Anonymization (a.k.a. masking) and Masking Types reference

This reference explains two things:

Anonymization techniques, i.e. what can you do with your data in order to anonymize them and
Zoro Masking Types, i.e. how you can do this with Zoro

Anonymization techniques

Regardless of the tool being used and irrespective of the source or destination, in order to anonymize a set of data the following actions can be taken:

Technhique	Description	Example
Pseudonymisation	Exchanging the original data with pre-created fake data in a reversible way	Nick Peterson always becomes John Miller, Eva Richards always becomes Jane Brady etc.
Shuffling a.k.a. Permutation	Shuffling values between records	Customer.City gets a random city from the Cities table
Noise Addition a.k.a. Perturbation	Changing part of the value thus keeping the order of magnitude and distribution	Change last 4 digits of phone numbers, height +/- 5cm
Generalization a.k.a. Aggregation	Changing values by using aggregated values (buckets) thus keeping the order of magnitude	Account balances between 0-1000 become 500, between 1001-2000 become 1500 etc.
Synthetic (fake) data	Exchanging the original data with pre-created fake data in a random way	Linkoln Rd. 47 becomes Main Street 5, River View 23 becomes Wall Str. 10 etc.
Hiding	Exchanng data with fake uniform data	NL35INGB0679775293 becomes *****************

This is how Zoro supports these techniques:

Technique	Supported by Zoro (current version / roadmap)	Notes
Pseudonymisation	Partially, current version & roadmap	Keeping reference tables is out of scope but fake data can be consistently generated, e.g. Customer Rick Bears with CustomerID=5 can become Customer-5
Shuffling	Fully, current version	The usage of a db query is needed
Noise Addition	Partially, current version & fully on roadmap	String-based noise fully supported, arithmetic noise currently not supported but is on the roadmap
Generalization	Partially, current version & roadmap	String-based generalization fully supported, arithmetic generalization is out of scope but most scenarios can be achieved using a db query
Synthetic (fake) data	Fully, current version
Hiding	Fully, current version

Masking types reference

For every instance of a Field Mask the following masking types are available:

MaskType=None

The field contents are not masked. This is the default. This can also be achieved by omitting the field from configuration.

Example

  <FieldMasks>
    <FieldMask>
      <FieldName>ID</FieldName>
      <MaskType>None</MaskType>
    </FieldMask> 
  </FieldMasks>

Mandatory, optional and ignored fields

MaskType = None
Asterisk: Ignored
Expression: Ignored
FieldName: Mandatory. The name of the field being sought. Note that field names are case-insensitive for CSV files & DB queries, but case-sensitive for JSON files.
ListOfPossibleReplacements: Ignored
QueryReplacement: Ignored
RegExGroupToReplace: Ignored
RegExMatch: Ignored

Sample input and output

ID (original)	ID (masked)
1	1

MaskType=Similar

Each character of the original data is substituted by a random character taking the following into account:

If the original character is a space or a symbol, it is preserved unchanged. E.g. @ stays @.
If the original character is a letter or number, the random character is also a letter or number respectively. E.g. f might become g, 5 might become 2.
If the original character is a letter, the random character prerves the case (upper/lower) and vowel/consonant of the original. E.g. a might become i, K might become D.

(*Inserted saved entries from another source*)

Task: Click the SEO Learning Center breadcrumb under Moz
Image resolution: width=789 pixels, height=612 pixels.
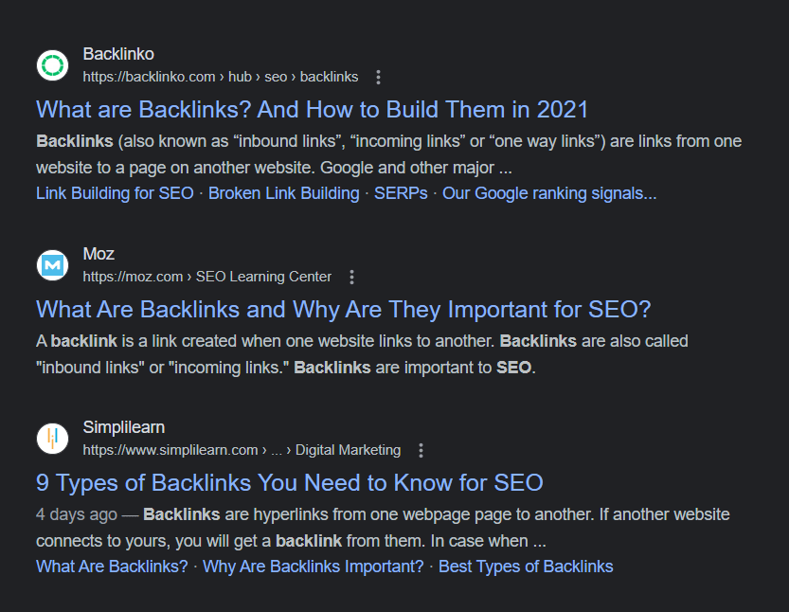Action: point(263,276)
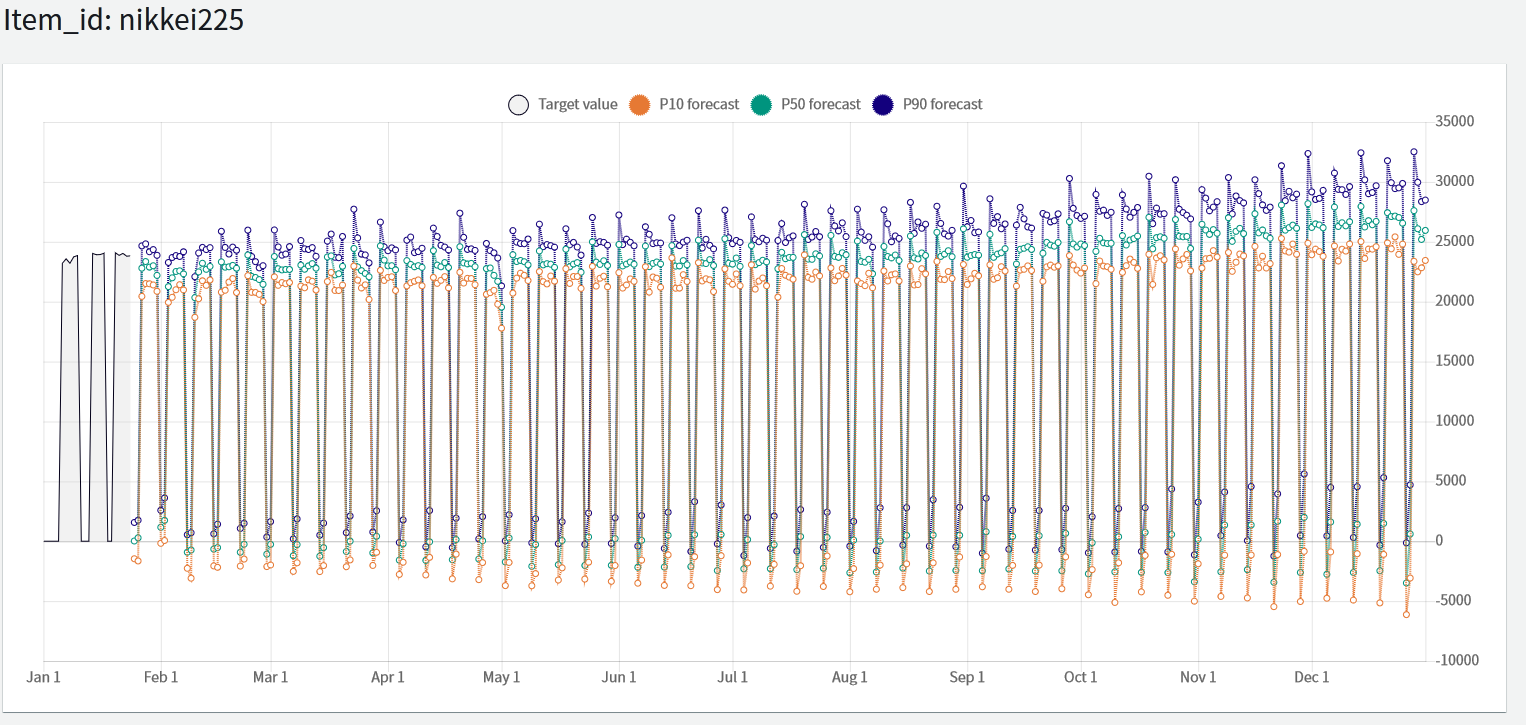Click the white Target value legend circle
The height and width of the screenshot is (725, 1526).
519,105
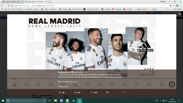
Task: Like the tweet with the heart icon
Action: tap(92, 92)
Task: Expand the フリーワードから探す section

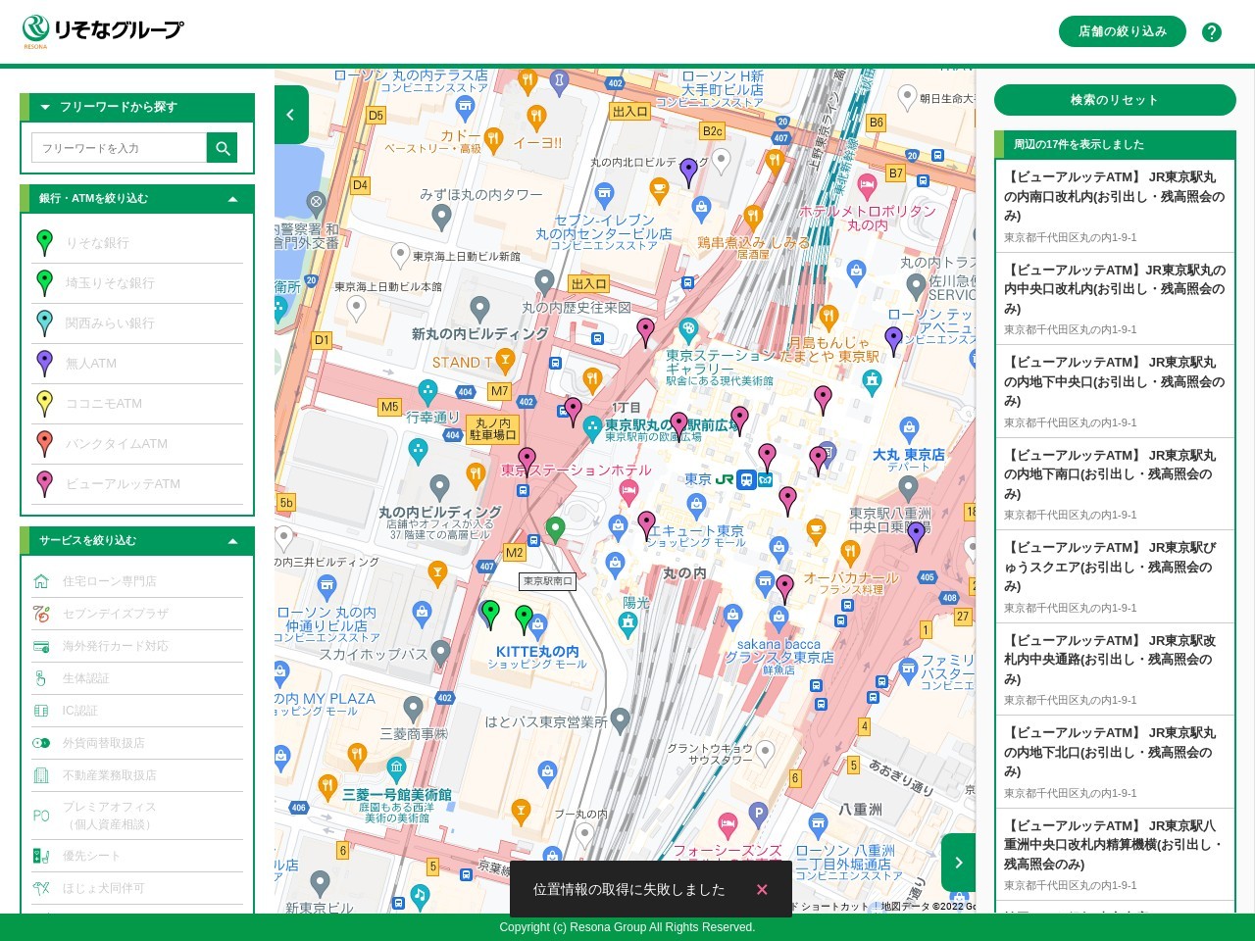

With the usage of a regular expression, it is possible to change all or only part of the original data.

Mandatory, optional and ignored fields

MaskType = Similar
Asterisk: Ignored
Expression: Ignored
FieldName: Mandatory. The name of the field being sought. Note that field names are case-insensitive for CSV files & DB queries, but case-sensitive for JSON files.
ListOfPossibleReplacements: Ignored
QueryReplacement: Ignored
RegExGroupToReplace: Optional. A number that specifies which regex group will be replaced.
RegExMatch: Optional. A regular expression with one or more groups e.g. (.*). If this omitted, the whole field is replaced.

Example

    <FieldMask>
      <FieldName>ProductDescription</FieldName>
      <MaskType>Similar</MaskType>
    </FieldMask>

Sample input and output

ProductDescription (original)	ProductDescription (masked)
Corn Flour 200 gr.	Gawq Spaix 348 lk.

Example with regular expression

    <FieldMask>
      <FieldName>MainPhone</FieldName>
      <MaskType>Similar</MaskType>
      <RegExMatch>^(\+\d\d\d\d\d)?(.*)$</RegExMatch>
      <RegExGroupToReplace>2</RegExGroupToReplace>
    </FieldMask>

Sample input and output

MainPhone (original)	MainPhone (masked)
+41785412798	+41785099753

MaskType=Asterisk

The field contents are substituted with a constant character. If the asterisk character is not specified, it defaults to an asterisk (*).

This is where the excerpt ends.